Arthur Augustus Allen and Peter Paul Kellogg made the first recordings of bird sound on May 18, 1929 in an Ithaca park, recording a song sparrow, a house wren, and a rose-breasted grosbeak. They use motion-picture film with synchronized sound. This was the Beginning of Cornell Library of Natural Sounds. Graduate student Albert R. Brand and Cornell undergraduate M. Peter Keane developed recording equipment for use in the open field. In the next two years they had successfully recorded more than 40 species of birds. In 1931 Peter Keane and True McLean designed and built a parabolic reflector for field recordings of bird songs. They using World War I parabola molds from the Cornell Physics Department.

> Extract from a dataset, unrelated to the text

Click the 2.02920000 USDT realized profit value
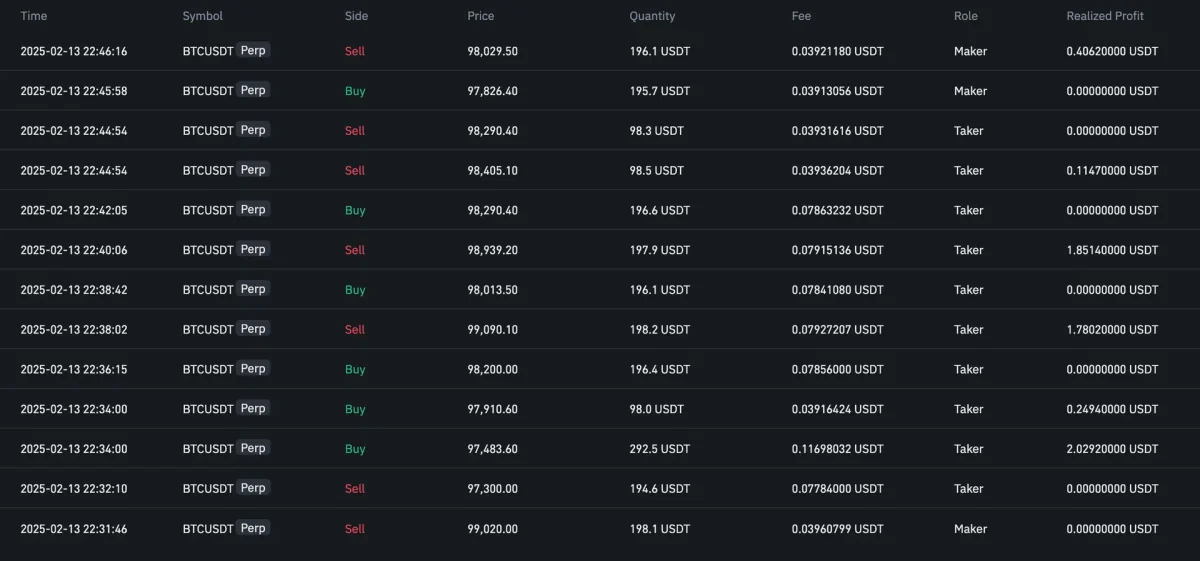 pos(1112,449)
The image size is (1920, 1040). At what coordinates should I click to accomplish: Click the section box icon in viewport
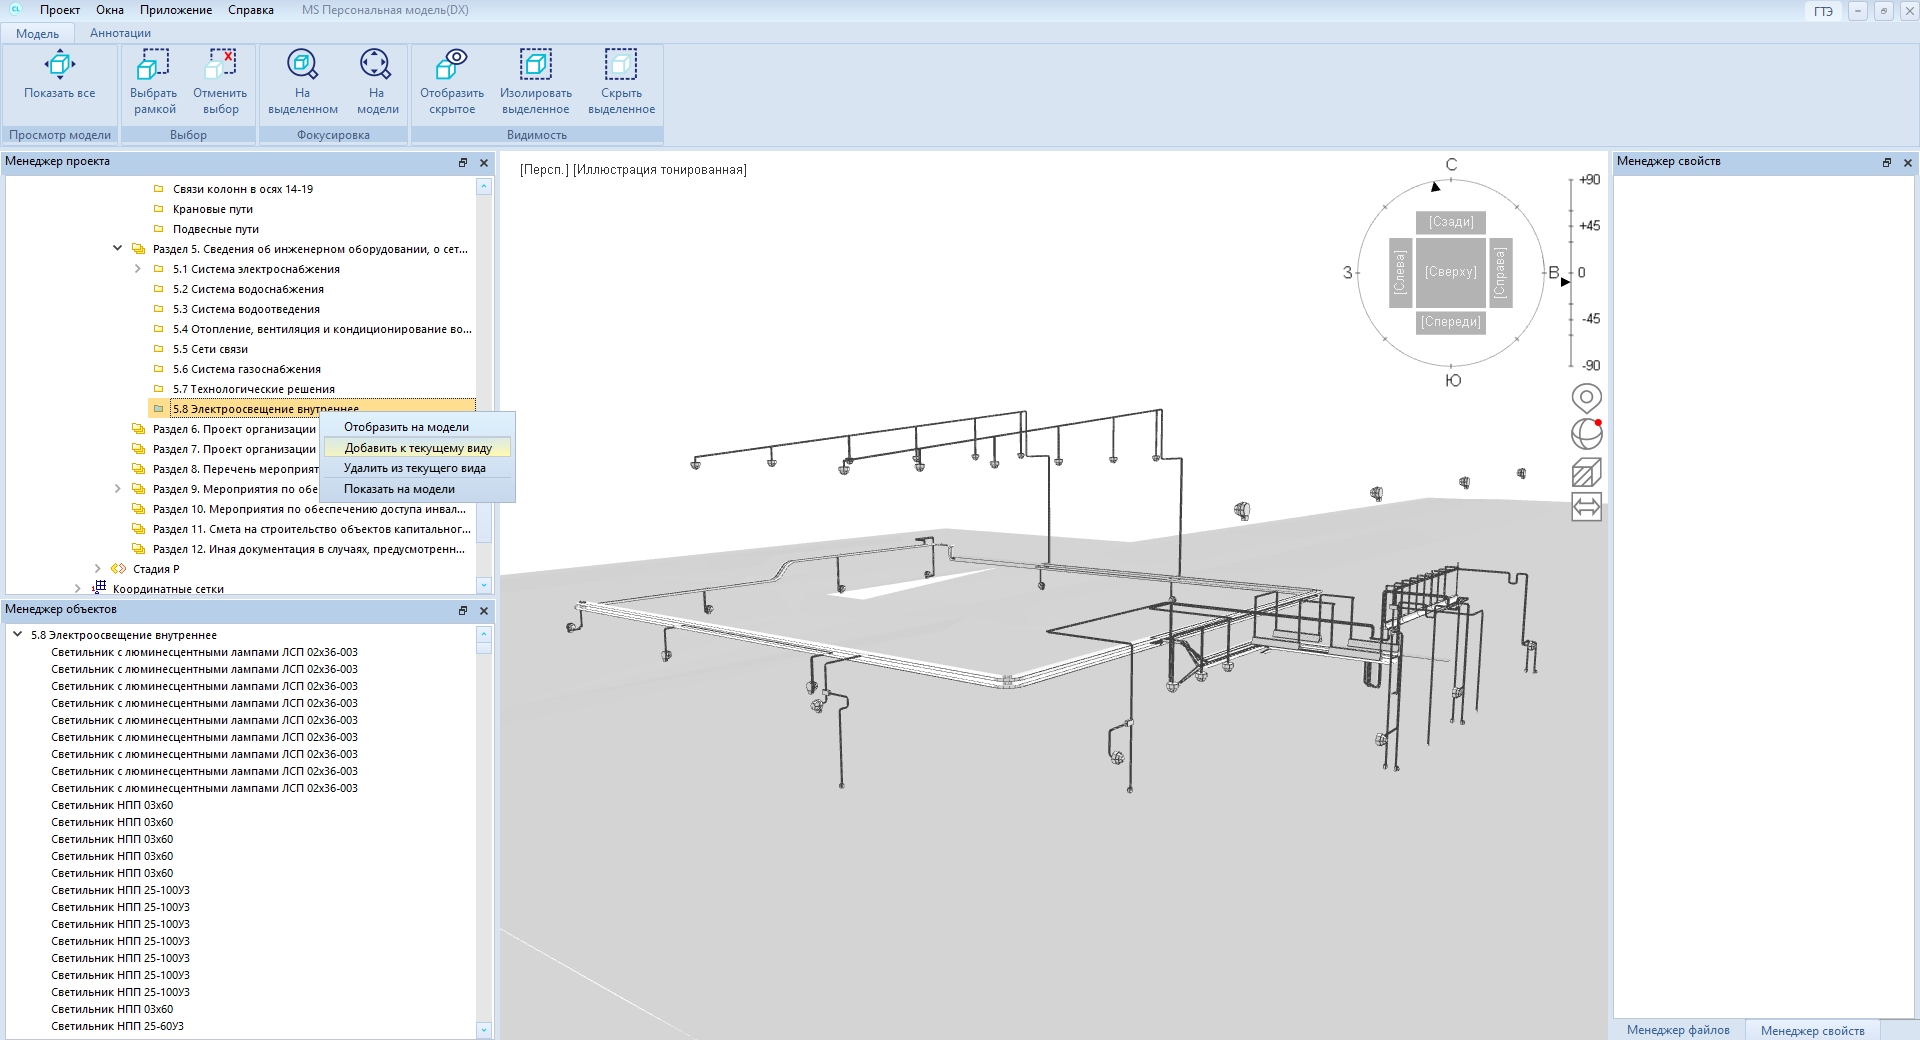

In 1940 Albert R. Brand produced an extensive bird song field guide album “American Bird Songs”. The sales of phonograph records of bird sounds remained a key source of income for the Lab of Ornithology since these days.

Recording Data

The basic data of the modern recordings contains:
  1. Species name
  2. Date
  3. Time of day
  4. Location
  5. GPS coordinates
  6. Behavioral context of sound
  7. Natural sound or response to playback. If playback was used announce this on tape.
  8. Number of individuals
  9. Habitat description
  10. Weather
  11. Recording equipment-Audio recorder make and model; microphone make and model; if used filter positions
  12. Distance to animal

    Name

The name of Macaulay Library honoring Linda and William Macaulay, which donated a significant campaign contribution to fund the new facility of the library at Sapsucker Woods.
Linda Macaulay added also nearly 6,000 individual birdsong recordings of over 2,600 species.